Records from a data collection
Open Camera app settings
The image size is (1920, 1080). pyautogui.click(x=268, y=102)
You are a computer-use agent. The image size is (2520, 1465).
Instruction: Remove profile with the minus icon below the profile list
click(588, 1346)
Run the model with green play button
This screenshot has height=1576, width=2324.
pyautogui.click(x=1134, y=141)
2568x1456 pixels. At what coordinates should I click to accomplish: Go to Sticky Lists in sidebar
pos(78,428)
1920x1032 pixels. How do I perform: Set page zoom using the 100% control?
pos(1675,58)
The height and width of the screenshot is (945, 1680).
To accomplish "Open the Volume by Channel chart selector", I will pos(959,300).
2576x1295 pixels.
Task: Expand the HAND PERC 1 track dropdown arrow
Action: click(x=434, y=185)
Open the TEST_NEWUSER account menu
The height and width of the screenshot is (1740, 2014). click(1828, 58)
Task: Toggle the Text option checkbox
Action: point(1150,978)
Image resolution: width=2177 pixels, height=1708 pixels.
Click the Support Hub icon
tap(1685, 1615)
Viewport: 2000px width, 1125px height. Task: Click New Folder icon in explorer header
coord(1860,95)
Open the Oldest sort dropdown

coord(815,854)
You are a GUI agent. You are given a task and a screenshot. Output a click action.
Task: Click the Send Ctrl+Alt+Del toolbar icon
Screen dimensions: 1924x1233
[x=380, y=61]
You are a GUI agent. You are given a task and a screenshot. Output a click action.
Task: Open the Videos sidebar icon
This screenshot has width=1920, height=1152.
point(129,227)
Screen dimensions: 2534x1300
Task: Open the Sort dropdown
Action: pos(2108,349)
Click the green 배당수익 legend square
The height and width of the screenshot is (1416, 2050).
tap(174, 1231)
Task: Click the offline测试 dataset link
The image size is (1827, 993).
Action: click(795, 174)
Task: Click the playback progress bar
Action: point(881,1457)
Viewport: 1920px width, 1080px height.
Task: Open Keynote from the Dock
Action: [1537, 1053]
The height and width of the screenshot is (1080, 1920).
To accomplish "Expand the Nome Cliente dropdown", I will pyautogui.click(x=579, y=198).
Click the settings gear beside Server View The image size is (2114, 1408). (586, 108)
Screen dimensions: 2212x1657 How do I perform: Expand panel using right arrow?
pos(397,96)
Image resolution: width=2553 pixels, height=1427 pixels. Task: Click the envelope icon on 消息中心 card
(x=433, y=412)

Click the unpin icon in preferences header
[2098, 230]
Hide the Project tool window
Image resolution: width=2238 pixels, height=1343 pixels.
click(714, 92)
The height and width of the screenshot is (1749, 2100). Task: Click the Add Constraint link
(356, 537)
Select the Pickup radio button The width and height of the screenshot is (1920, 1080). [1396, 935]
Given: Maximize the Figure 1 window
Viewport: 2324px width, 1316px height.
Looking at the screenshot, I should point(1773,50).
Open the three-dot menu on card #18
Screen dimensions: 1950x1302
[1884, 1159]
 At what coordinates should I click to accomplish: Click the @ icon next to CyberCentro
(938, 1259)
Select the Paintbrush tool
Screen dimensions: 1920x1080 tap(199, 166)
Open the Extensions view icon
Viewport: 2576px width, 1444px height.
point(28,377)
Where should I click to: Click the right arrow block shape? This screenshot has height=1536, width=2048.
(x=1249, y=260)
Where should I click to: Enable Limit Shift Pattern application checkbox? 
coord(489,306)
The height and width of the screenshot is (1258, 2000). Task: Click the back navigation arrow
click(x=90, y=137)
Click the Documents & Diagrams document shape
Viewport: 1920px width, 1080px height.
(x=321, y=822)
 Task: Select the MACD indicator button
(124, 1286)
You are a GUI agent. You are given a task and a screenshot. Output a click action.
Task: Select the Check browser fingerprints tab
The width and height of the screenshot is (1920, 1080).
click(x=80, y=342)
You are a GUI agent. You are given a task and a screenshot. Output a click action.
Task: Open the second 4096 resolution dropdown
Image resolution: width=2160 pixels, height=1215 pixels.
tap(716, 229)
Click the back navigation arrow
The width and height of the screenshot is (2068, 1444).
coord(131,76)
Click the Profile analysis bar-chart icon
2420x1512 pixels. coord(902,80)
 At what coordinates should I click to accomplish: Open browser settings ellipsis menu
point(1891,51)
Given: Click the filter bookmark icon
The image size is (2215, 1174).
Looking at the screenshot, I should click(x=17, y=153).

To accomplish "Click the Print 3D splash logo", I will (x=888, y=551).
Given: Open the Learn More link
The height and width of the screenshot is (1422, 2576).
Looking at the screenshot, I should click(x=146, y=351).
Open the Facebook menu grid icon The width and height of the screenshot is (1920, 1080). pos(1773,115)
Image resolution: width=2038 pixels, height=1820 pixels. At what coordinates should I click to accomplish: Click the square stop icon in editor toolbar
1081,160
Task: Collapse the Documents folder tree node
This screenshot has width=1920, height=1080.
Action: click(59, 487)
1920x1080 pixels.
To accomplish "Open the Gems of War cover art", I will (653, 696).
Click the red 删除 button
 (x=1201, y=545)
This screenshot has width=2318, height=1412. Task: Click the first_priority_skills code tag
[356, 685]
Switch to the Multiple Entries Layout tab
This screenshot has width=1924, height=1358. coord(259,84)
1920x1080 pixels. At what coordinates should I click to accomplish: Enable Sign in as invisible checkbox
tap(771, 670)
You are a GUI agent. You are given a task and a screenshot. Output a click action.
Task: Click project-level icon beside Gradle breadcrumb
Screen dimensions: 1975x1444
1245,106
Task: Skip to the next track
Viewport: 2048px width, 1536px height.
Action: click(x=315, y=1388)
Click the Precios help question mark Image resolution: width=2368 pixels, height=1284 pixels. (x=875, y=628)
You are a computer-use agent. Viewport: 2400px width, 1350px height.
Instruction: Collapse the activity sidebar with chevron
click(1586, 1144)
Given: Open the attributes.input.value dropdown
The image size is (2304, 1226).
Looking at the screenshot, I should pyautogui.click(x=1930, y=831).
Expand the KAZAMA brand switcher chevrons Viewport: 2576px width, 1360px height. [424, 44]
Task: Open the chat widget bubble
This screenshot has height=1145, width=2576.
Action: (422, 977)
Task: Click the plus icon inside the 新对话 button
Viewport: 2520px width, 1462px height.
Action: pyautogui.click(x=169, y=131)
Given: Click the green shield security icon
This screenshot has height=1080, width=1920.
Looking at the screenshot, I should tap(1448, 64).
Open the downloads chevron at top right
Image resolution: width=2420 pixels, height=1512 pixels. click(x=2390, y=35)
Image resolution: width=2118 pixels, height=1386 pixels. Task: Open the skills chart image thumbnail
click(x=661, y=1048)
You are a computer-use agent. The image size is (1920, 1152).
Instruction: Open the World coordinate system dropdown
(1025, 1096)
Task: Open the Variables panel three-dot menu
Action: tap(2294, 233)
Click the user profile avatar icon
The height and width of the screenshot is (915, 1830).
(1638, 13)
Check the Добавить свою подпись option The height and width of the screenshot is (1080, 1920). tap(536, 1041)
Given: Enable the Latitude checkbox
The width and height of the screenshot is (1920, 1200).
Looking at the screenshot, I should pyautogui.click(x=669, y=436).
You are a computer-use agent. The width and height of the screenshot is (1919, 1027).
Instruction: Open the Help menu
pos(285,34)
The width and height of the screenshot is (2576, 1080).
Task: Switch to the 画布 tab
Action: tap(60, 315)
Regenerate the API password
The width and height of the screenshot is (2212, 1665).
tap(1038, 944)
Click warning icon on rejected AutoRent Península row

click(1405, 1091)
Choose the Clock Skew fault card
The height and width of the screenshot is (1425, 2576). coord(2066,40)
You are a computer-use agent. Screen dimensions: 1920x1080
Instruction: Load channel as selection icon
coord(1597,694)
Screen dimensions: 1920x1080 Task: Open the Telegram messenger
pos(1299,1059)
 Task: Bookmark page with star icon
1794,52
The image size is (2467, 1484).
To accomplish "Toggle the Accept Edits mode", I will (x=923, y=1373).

- [The problem] Look above for the line with "Click the user profile avatar icon" and the line with "You are a computer-use agent. The width"; transcribe both and all lines in between, exactly, and nothing else.

- [Response to this exercise]
Click the user profile avatar icon
The height and width of the screenshot is (915, 1830).
(1638, 13)
Check the Добавить свою подпись option The height and width of the screenshot is (1080, 1920). tap(536, 1041)
Given: Enable the Latitude checkbox
The width and height of the screenshot is (1920, 1200).
Looking at the screenshot, I should pyautogui.click(x=669, y=436).
You are a computer-use agent. The width and height of the screenshot is (1919, 1027).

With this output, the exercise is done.